• [To do] Every line from the one containing "Task: Click the sort caret beside Policy name" through the end of the data is to be copied exactly, and nothing outside that range.

• [Collected data]
┌──
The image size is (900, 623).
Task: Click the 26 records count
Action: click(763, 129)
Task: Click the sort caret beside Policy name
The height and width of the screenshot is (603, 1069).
└──
• [Task output]
Task: Click the sort caret beside Policy name
The height and width of the screenshot is (603, 1069).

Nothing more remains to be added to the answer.